--- DIRECTIONS FOR THIS TASK ---
Each record beneath this line is to be copied exactly.
-------- TASK INPUT
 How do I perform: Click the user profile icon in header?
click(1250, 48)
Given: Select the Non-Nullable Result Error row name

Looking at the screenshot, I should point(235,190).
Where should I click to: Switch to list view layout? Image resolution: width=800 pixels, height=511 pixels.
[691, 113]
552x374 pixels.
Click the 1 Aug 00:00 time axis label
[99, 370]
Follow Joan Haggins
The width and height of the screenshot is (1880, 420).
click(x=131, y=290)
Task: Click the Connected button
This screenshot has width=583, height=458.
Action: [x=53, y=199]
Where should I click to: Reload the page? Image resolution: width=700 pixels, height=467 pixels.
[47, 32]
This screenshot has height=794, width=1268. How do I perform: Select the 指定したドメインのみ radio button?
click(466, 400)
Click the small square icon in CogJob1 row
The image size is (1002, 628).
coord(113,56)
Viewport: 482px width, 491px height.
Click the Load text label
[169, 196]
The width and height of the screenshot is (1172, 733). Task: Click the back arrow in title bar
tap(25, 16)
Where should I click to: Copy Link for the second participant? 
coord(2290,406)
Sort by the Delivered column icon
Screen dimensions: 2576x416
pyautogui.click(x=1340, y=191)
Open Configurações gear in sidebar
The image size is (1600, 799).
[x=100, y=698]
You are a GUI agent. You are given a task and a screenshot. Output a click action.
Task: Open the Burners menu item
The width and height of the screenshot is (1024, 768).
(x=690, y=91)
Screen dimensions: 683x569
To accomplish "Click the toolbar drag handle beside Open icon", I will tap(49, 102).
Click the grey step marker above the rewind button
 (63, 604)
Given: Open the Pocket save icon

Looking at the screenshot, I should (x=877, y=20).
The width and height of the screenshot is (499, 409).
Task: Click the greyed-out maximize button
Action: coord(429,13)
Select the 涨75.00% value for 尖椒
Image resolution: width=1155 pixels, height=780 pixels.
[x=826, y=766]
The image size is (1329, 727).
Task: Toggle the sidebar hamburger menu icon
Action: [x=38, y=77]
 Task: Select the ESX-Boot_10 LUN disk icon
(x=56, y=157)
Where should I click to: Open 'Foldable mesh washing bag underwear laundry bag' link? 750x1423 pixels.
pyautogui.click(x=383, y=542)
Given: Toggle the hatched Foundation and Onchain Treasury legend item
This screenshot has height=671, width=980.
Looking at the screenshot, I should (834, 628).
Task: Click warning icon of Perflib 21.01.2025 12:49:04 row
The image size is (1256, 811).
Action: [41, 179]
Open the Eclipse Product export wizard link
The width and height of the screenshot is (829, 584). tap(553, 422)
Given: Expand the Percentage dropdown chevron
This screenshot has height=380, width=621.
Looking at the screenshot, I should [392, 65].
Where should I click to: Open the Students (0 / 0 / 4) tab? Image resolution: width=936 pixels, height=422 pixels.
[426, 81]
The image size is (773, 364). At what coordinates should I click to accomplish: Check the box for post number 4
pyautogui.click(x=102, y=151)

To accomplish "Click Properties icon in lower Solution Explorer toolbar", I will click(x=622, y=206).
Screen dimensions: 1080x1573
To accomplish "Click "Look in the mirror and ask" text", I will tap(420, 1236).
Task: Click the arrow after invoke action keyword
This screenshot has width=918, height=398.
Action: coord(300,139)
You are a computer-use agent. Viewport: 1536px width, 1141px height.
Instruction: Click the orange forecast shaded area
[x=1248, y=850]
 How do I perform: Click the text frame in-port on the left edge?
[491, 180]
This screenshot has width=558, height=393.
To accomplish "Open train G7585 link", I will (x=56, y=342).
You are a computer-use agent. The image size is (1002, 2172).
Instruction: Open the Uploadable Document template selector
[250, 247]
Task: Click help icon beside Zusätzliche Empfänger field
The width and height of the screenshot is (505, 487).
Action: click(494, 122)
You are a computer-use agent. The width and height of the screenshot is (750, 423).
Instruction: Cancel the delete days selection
----------------
--- RESULT OF THE TASK ---
 How do I perform: Click the user profile icon in header?
click(1250, 48)
Given: Select the Non-Nullable Result Error row name

Looking at the screenshot, I should point(235,190).
Where should I click to: Switch to list view layout? Image resolution: width=800 pixels, height=511 pixels.
[691, 113]
552x374 pixels.
Click the 1 Aug 00:00 time axis label
[99, 370]
Follow Joan Haggins
The width and height of the screenshot is (1880, 420).
click(x=131, y=290)
Task: Click the Connected button
This screenshot has width=583, height=458.
Action: [x=53, y=199]
Where should I click to: Reload the page? Image resolution: width=700 pixels, height=467 pixels.
[47, 32]
This screenshot has height=794, width=1268. How do I perform: Select the 指定したドメインのみ radio button?
click(466, 400)
Click the small square icon in CogJob1 row
The image size is (1002, 628).
coord(113,56)
Viewport: 482px width, 491px height.
Click the Load text label
[169, 196]
The width and height of the screenshot is (1172, 733). Task: Click the back arrow in title bar
tap(25, 16)
Where should I click to: Copy Link for the second participant? 
coord(2290,406)
Sort by the Delivered column icon
Screen dimensions: 2576x416
pyautogui.click(x=1340, y=191)
Open Configurações gear in sidebar
The image size is (1600, 799).
[x=100, y=698]
You are a GUI agent. You are given a task and a screenshot. Output a click action.
Task: Open the Burners menu item
The width and height of the screenshot is (1024, 768).
(x=690, y=91)
Screen dimensions: 683x569
To accomplish "Click the toolbar drag handle beside Open icon", I will tap(49, 102).
Click the grey step marker above the rewind button
 (63, 604)
Given: Open the Pocket save icon

Looking at the screenshot, I should (x=877, y=20).
The width and height of the screenshot is (499, 409).
Task: Click the greyed-out maximize button
Action: coord(429,13)
Select the 涨75.00% value for 尖椒
Image resolution: width=1155 pixels, height=780 pixels.
[x=826, y=766]
The image size is (1329, 727).
Task: Toggle the sidebar hamburger menu icon
Action: [x=38, y=77]
 Task: Select the ESX-Boot_10 LUN disk icon
(x=56, y=157)
Where should I click to: Open 'Foldable mesh washing bag underwear laundry bag' link? 750x1423 pixels.
pyautogui.click(x=383, y=542)
Given: Toggle the hatched Foundation and Onchain Treasury legend item
This screenshot has height=671, width=980.
Looking at the screenshot, I should (834, 628).
Task: Click warning icon of Perflib 21.01.2025 12:49:04 row
The image size is (1256, 811).
Action: [41, 179]
Open the Eclipse Product export wizard link
The width and height of the screenshot is (829, 584). tap(553, 422)
Given: Expand the Percentage dropdown chevron
This screenshot has height=380, width=621.
Looking at the screenshot, I should [392, 65].
Where should I click to: Open the Students (0 / 0 / 4) tab? Image resolution: width=936 pixels, height=422 pixels.
[426, 81]
The image size is (773, 364). At what coordinates should I click to accomplish: Check the box for post number 4
pyautogui.click(x=102, y=151)

To accomplish "Click Properties icon in lower Solution Explorer toolbar", I will click(x=622, y=206).
Screen dimensions: 1080x1573
To accomplish "Click "Look in the mirror and ask" text", I will tap(420, 1236).
Task: Click the arrow after invoke action keyword
This screenshot has width=918, height=398.
Action: coord(300,139)
You are a computer-use agent. Viewport: 1536px width, 1141px height.
Instruction: Click the orange forecast shaded area
[x=1248, y=850]
 How do I perform: Click the text frame in-port on the left edge?
[491, 180]
This screenshot has width=558, height=393.
To accomplish "Open train G7585 link", I will (x=56, y=342).
You are a computer-use agent. The image size is (1002, 2172).
Instruction: Open the Uploadable Document template selector
[250, 247]
Task: Click help icon beside Zusätzliche Empfänger field
The width and height of the screenshot is (505, 487).
Action: click(494, 122)
You are a computer-use agent. The width and height of the screenshot is (750, 423).
Instruction: Cancel the delete days selection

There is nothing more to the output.